Une autre travailleuse s’est plainte du manque de mécanismes pour remédier à ces problèmes.
« Il y en a qui se sont battues pour les droits des femmes mais cela leur a valu d’être licenciées. Cela ne contribue en rien à construire de bons rapports ou la confiance avec les femmes dans les fermes horticoles. Personne n’osera tenir tête à la direction puisque tout le monde a peur. Nous ne disposons pas d’un système adéquat pour dénoncer toutes les formes de harcèlement ».
Quand les femmes travaillent le dos courbé sur les massifs de fleurs, elles ont souvent l’impression que les hommes de la production ou les agents de sécurité les lorgnent de façon indécente.
Dans un cas signalé à Equal Times : « Une femme avait des fleurs en main et lorsqu’elle s’est penchée pour les placer dans son panier, le gardien de sécurité lui a mis la main aux fesses. La femme fut offusquée de ce qui venait de lui arriver. Le gardien a alors tenté de lui passer la main sous le tablier pour essayer de lui toucher les seins. La femme a paniqué et lui a demandé d’arrêter. Elle a pris son panier et s’est éloignée du gardien, mais celui-ci l’a poursuivie en la couvrant d’injures. Il l’a verbalement agressée parce qu’elle a refusé de se laisser toucher ».
Pendant les fêtes de fin d’année et à l’approche de la Saint-Valentin, les demandes de production atteignent des pics et les travailleuses doivent souvent faire face à des demandes irréalistes.
Le salaire mensuel moyen dans la plantation est d’environ 130.000 shillings (58 USD). Des primes de jusqu’à 32.000 shillings (15 USD) sont parfois accordées si les travailleuses parviennent à dépasser leur quota de production. Il arrive alors que des travailleuses sautent leurs heures de table ou mangent en travaillant pour gagner un peu de temps et ainsi toucher la prime, quoique cela devienne de plus en plus difficile à accomplir.
Quand bien même, une travailleuse confie à Equal Times : « C’est à peine suffisant pour tenir jusqu’à la fin du mois. Il faut payer le loyer, le transport jusqu’au travail et avec le même argent il faut subvenir à la famille. On ne peut rien épargner, on a trop peu pour vivre, la plupart d’entre nous a des dettes chez les épiciers où nous achetons à crédit les denrées de base comme le riz et le sucre ».
Pili explique que la situation a beaucoup évolué en matière de discrimination et de harcèlement depuis qu’elle a commencé à travailler dans la plantation, et ce grâce aux programmes d’information sur les droits des travailleuses et à une direction plus réceptive.

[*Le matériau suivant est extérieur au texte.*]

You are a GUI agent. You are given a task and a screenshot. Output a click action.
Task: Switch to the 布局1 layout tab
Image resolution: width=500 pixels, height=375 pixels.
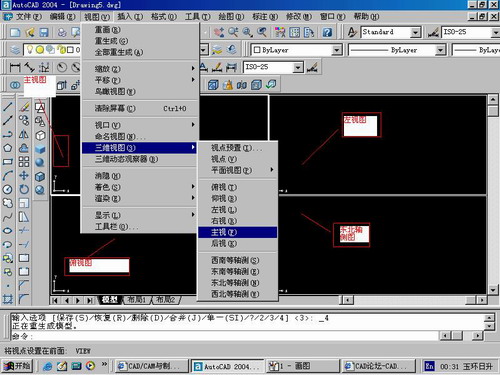(x=137, y=300)
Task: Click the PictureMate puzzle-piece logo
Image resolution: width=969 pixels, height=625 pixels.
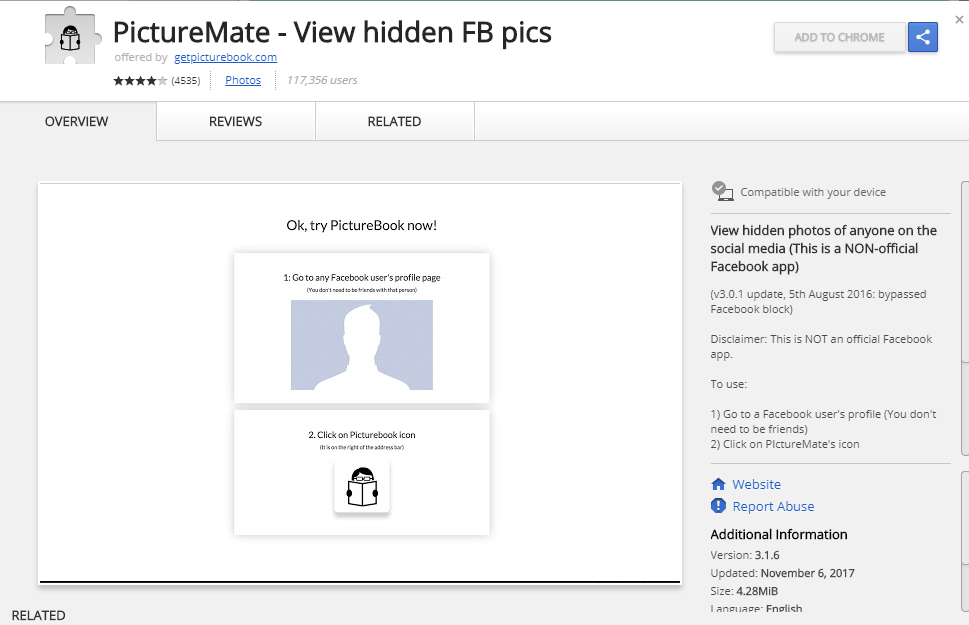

D’après Pili : « L’un des principaux défis a été de faire en sorte que les femmes comprennent que le harcèlement sous toutes ses formes, qu’il soit physique ou verbal, est inacceptable. Une fois qu’elles ont compris cela, l’étape suivante a consisté à ce qu’elles signalent les cas à chaque fois qu’ils surviennent. Il a été difficile pour les femmes de passer aux aveux car beaucoup d’entre elles craignaient de perdre leur emploi. Chacune d’entre nous dépend de cet emploi pour pouvoir s’occuper de la famille et subvenir à ses besoins. Cela fait de la peine à voir des femmes être harcelées mais ce qui est pire c’est quand elles ont peur de réagir contre ça ».
Pili est fermement convaincue que l’éducation joue un rôle vital. La plupart des femmes ne signalent que les cas de harcèlement sexuel mais ignorent d’autres formes de discrimination sexiste. « La tâche la plus importante ici est de fournir une éducation et d’avoir un conseil qui nous soutienne, pour que les femmes se sentent en confiance et osent élever la voix chaque fois qu’elles sont discriminées », dit-elle dans un entretien avec Equal Times.
Pour Noely, les hommes, en tant qu’auteurs de la violence à caractère sexiste, font partie intégrante des solutions pour venir à bout de ce problème dans les fermes. « Je donne de mon temps pour apprendre à mes collègues masculins les lois et les règlements en vigueur au travail. Lors de mes cours, j’aborde toujours la question du harcèlement et je m’assure qu’ils soient tous au courant qu’il s’agit d’un crime en vertu de la loi et qu’ils pourraient facilement perdre leur place s’ils sont pris ».
Et d’ajouter : « Certaines femmes ont peur de parler ou de porter plainte lorsqu’elles sont harcelées mais nous encourageons les témoins à signaler les faits au comité et même au management. Certaines de ces femmes sont à ce point gênées de signaler les cas de harcèlement, a fortiori le harcèlement sexuel, qu’elles choisissent de garder le silence, ce qui finit par se répercuter sur elles-mêmes ainsi que sur leur travail. Un système est en place au niveau du Comité pour assurer le suivi de tels cas et amener les femmes à s’en ouvrir. Nous transférons parfois des femmes vers d’autres fermes afin qu’elles puissent travailler en paix pendant que nous donnons suite à leur dossier ».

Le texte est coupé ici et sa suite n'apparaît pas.